There was a time for so-called bold agency experiments. It happened at some point toward the end of 2009, when advertisers began crawling their way out of the recession and ad spend started creeping back up. At the time, there began the usual questioning of the old way of doing things, and as the traditional agencies struggled, many new models cropped up.
One was Victors & Spoils, started by two partners that were previously execs at MDC’s CP+B. This past week, that experiment shut down. V&S, which Havas later acquired a majority stake in, was built on the idea that it would use crowdsourcing to generate ideas, with an internal creative department curating the product and directing the public.
It’s not because crowdsourcing is a flawed model — the existence of other similar companies like Tongal, Vidsy or Vidmob is proof of that fact. The model of crowdsourcing and adding on media on the top is doing fine — so why did V&S fail?
According to one top agency exec, requesting anonymity because he didn’t want to burn bridges, the closing of V&S is a symbol of why the traditional agency and holding company model is “totally challenged.”
Traditional agency legacy businesses have always had a problem with innovation. If you use technology to do things better, faster or cheaper for your clients, it essentially cannibalizes and undermines their own core business model. In some ways, it also exposes that the way they’ve made money is essentially flawed and has been — leaving them open to exposure.

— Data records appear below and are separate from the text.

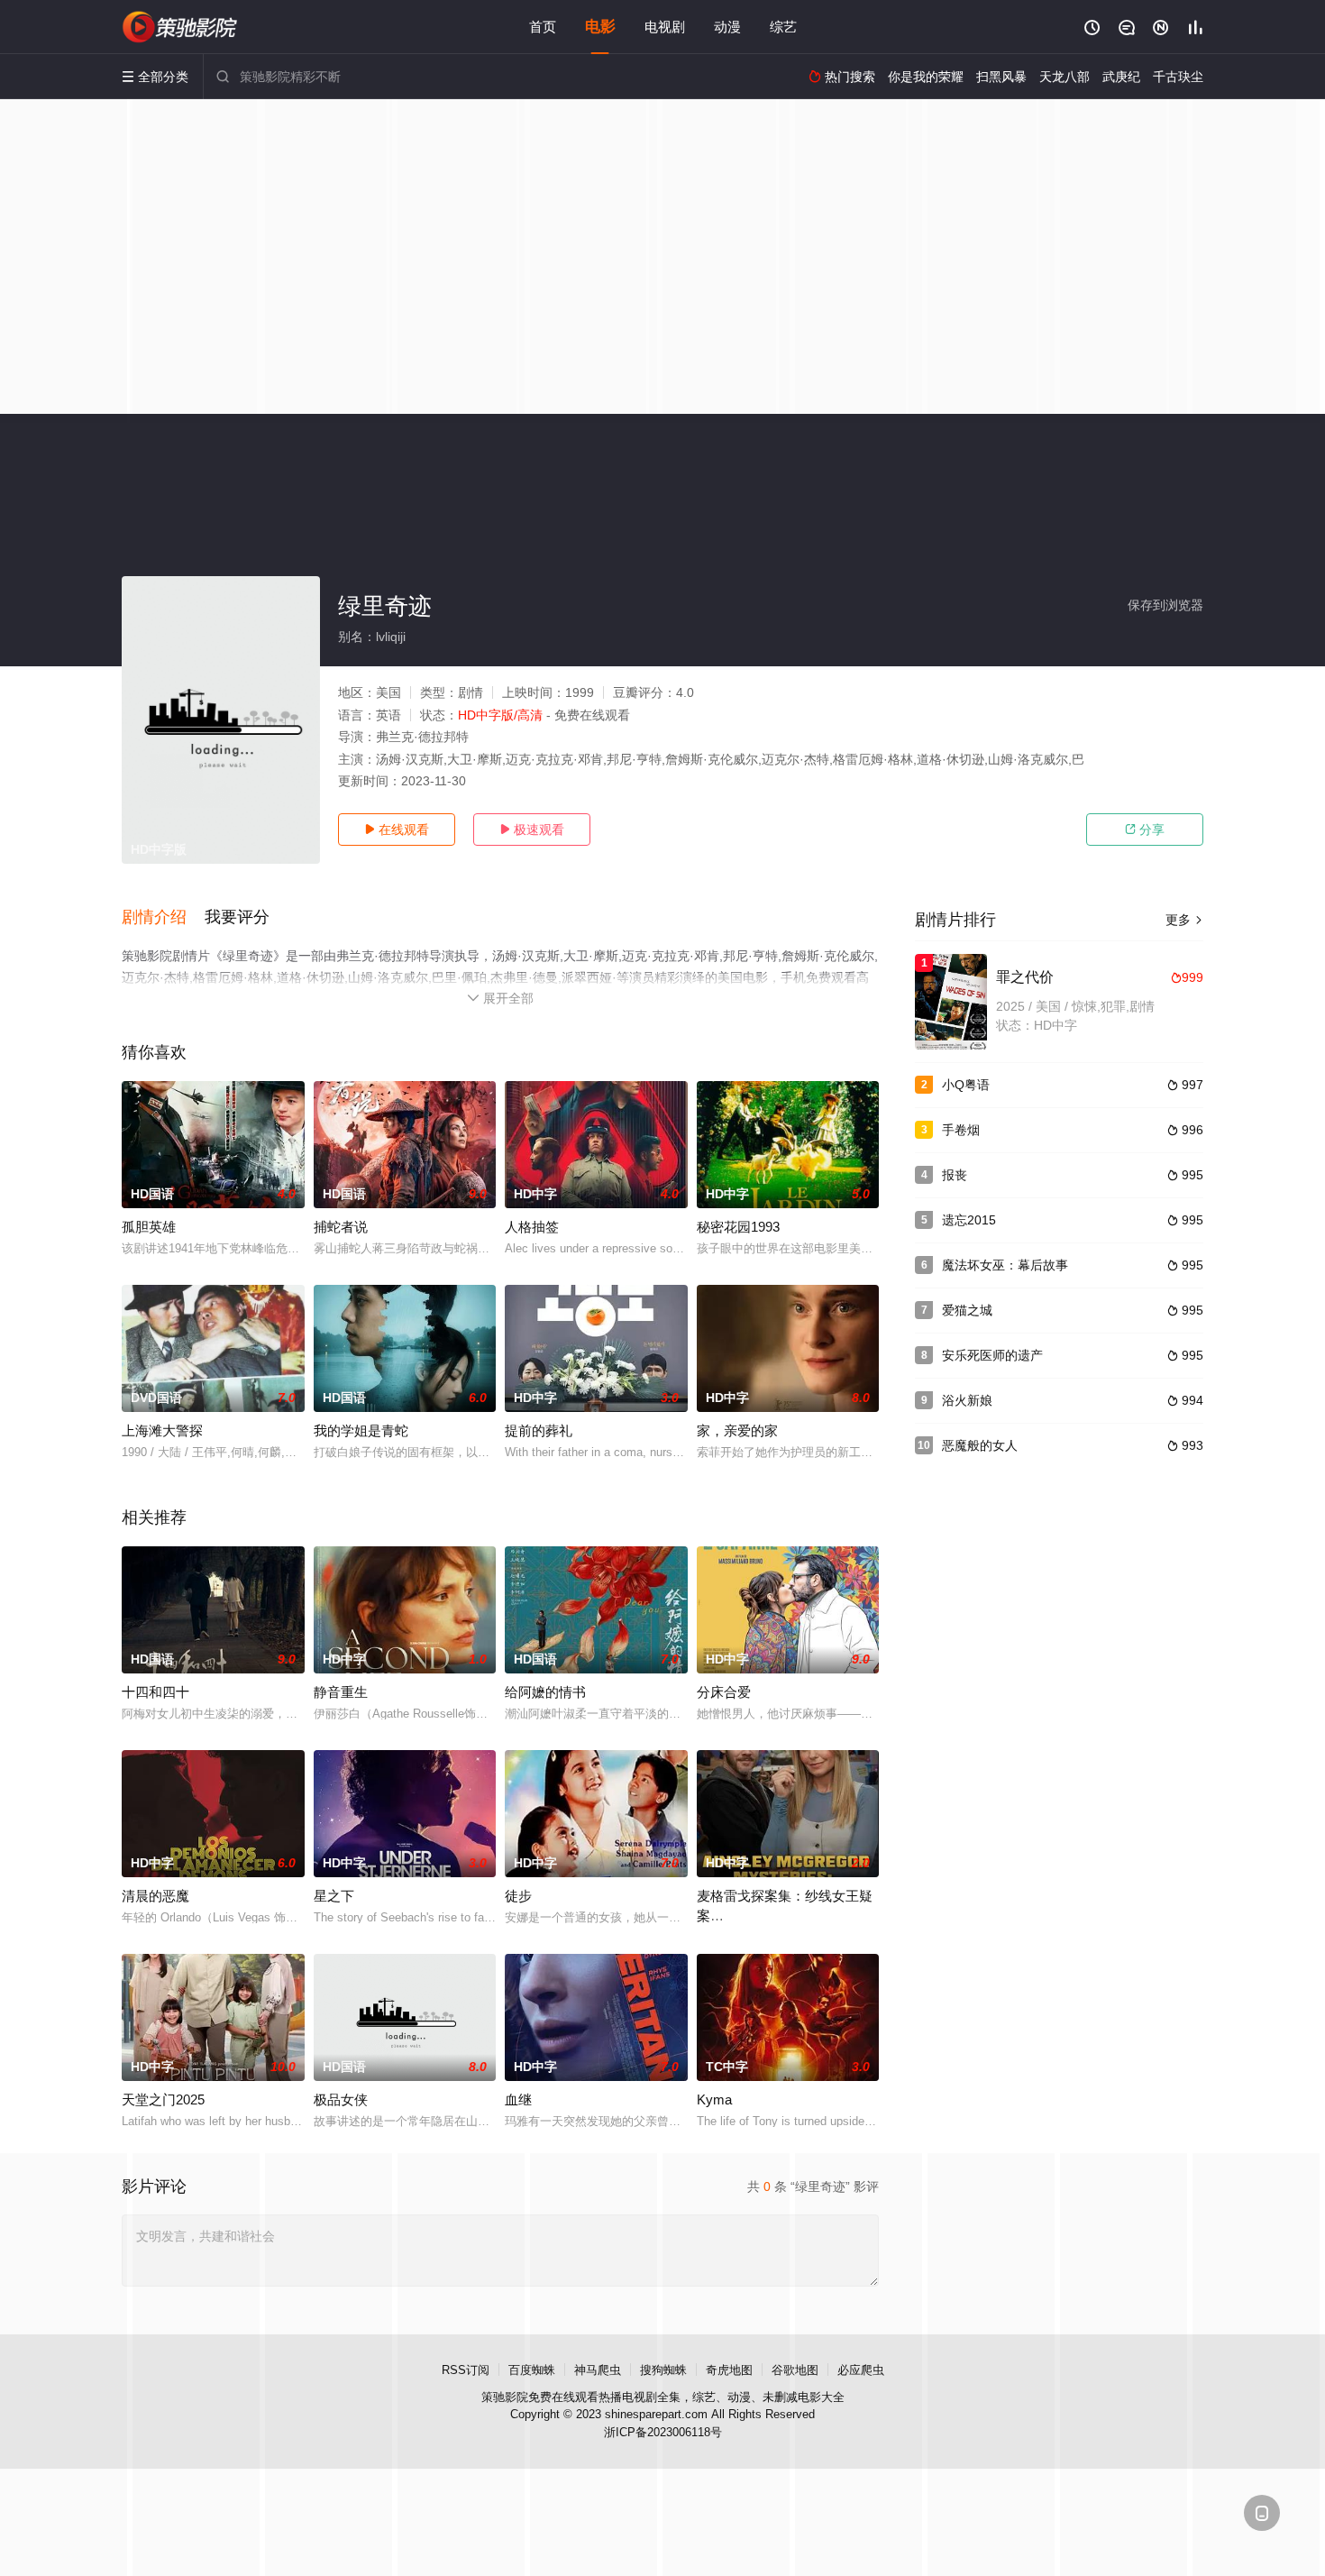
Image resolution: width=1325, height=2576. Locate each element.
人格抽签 (532, 1226)
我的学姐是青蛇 (361, 1430)
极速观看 (531, 829)
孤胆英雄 (149, 1226)
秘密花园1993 (738, 1226)
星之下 (334, 1895)
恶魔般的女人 (980, 1445)
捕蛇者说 (341, 1226)
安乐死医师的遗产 (992, 1355)
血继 (518, 2099)
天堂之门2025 (163, 2099)
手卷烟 (961, 1130)
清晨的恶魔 (155, 1895)
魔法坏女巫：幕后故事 (1005, 1265)
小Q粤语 (966, 1084)
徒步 (518, 1895)
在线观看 (396, 829)
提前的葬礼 (538, 1430)
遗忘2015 (969, 1220)
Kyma (714, 2099)
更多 (1184, 919)
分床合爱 (724, 1692)
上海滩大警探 (162, 1430)
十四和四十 (155, 1692)
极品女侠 (341, 2099)
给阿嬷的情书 (545, 1692)
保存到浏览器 (1165, 605)
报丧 (954, 1175)
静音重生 (341, 1692)
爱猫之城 (967, 1310)
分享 (1145, 829)
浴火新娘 (967, 1400)
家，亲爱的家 (737, 1430)
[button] (163, 918)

Big global machines generally feel threatened by innovation of the sort that threatens the old way of doing things. Every time an agency model tries to reinvent itself, or has someone trying a new way of doing things, it threatens the entire business.

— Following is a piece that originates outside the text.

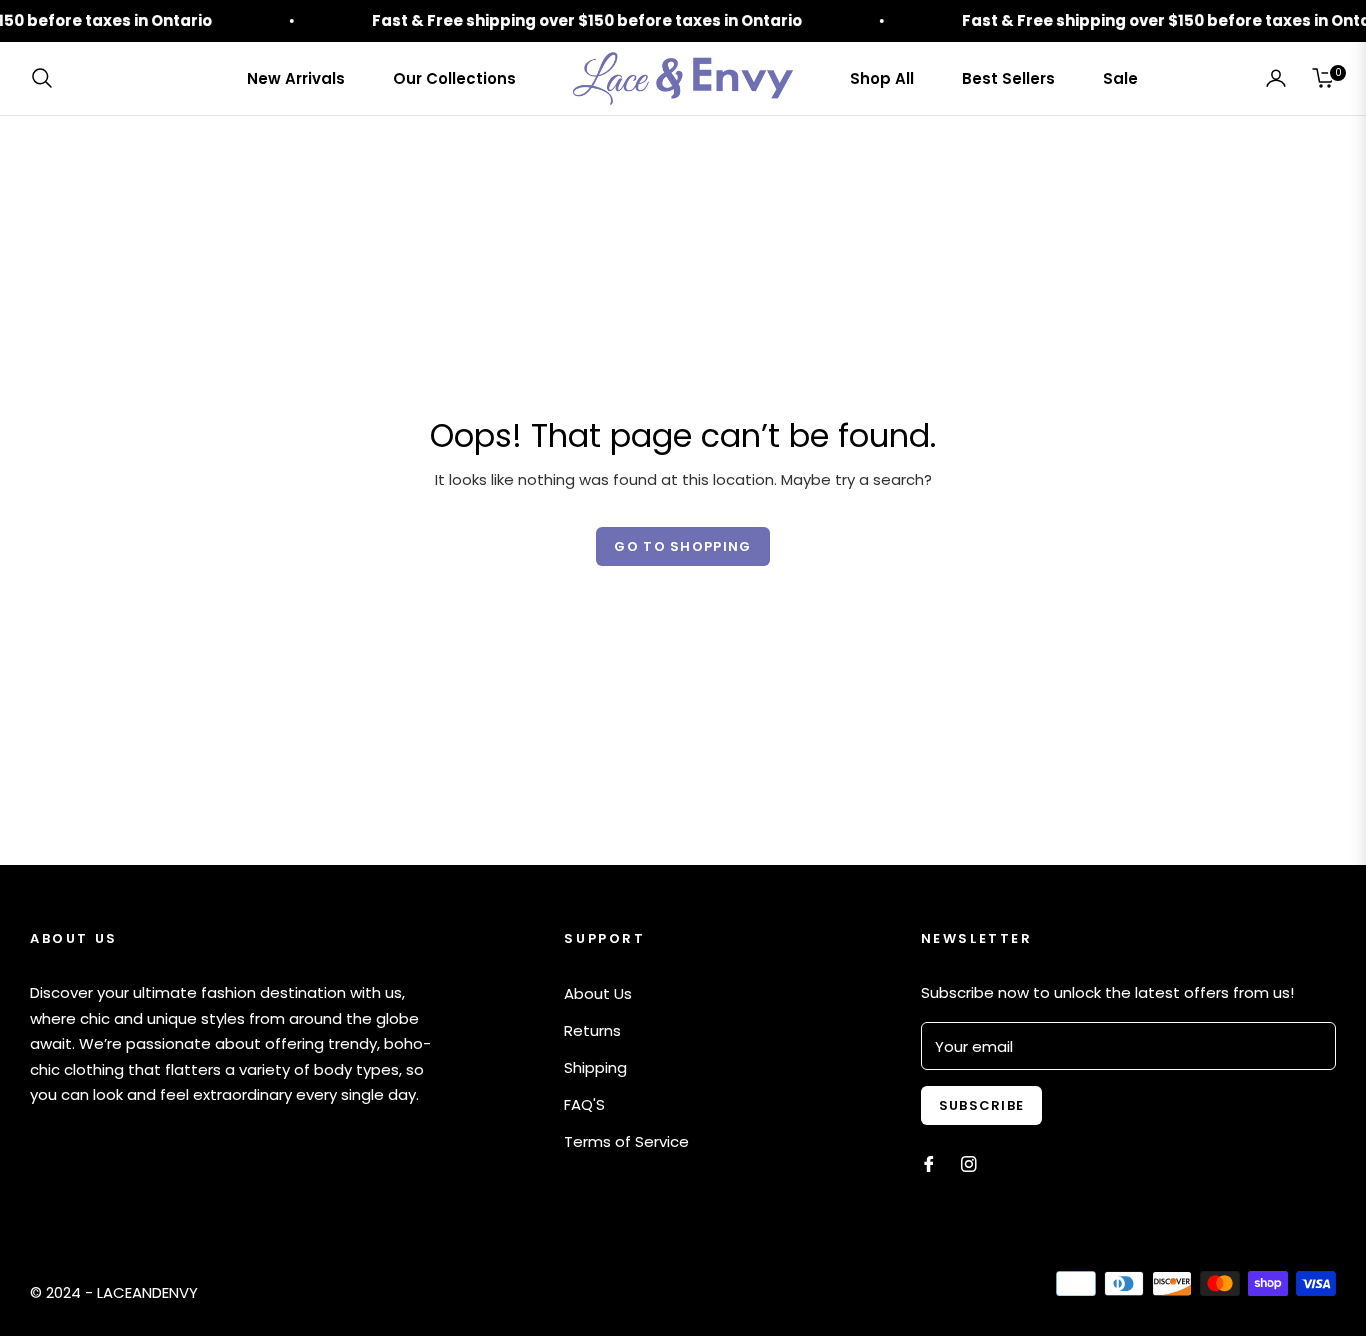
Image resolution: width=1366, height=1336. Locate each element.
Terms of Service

It’s the same conclusion a Harvard study about the internal reactions to Havas’ decision to buy V&S came to: The company’s challenge was that it couldn’t accommodate bold experiments that basically would just cut its bottom line.
“The closing of V&S could be seen as the advertising industry’s Kodak moment,” said a top exec familiar with the way the company worked. Kodak famously invented digital cameras but chose to figuratively put them back in the closet because its whole business was in film, which meant there wasn’t much of an incentive to push digital forward.
It’s especially a problem for ad agencies as they face new types of competition. We may no longer be in a recession — although signs point to one coming — but agencies still face strong headwinds, from lower margins to clients doing more of their work themselves to consultancies treating agency services as a convenient add-on to their giant offerings. But as Nick Law, global chief creative at Publicis Groupe, said recently on Digiday’s “Making Marketing” podcast, agencies’ biggest challenge isn’t competition: It’s reinventing themselves. “I think the biggest concern for the holding company model, and agencies in general, is fixing themselves,” said Law.
The problem with agency businesses isn’t that they can’t innovate — it’s that even if they do, it won’t last long.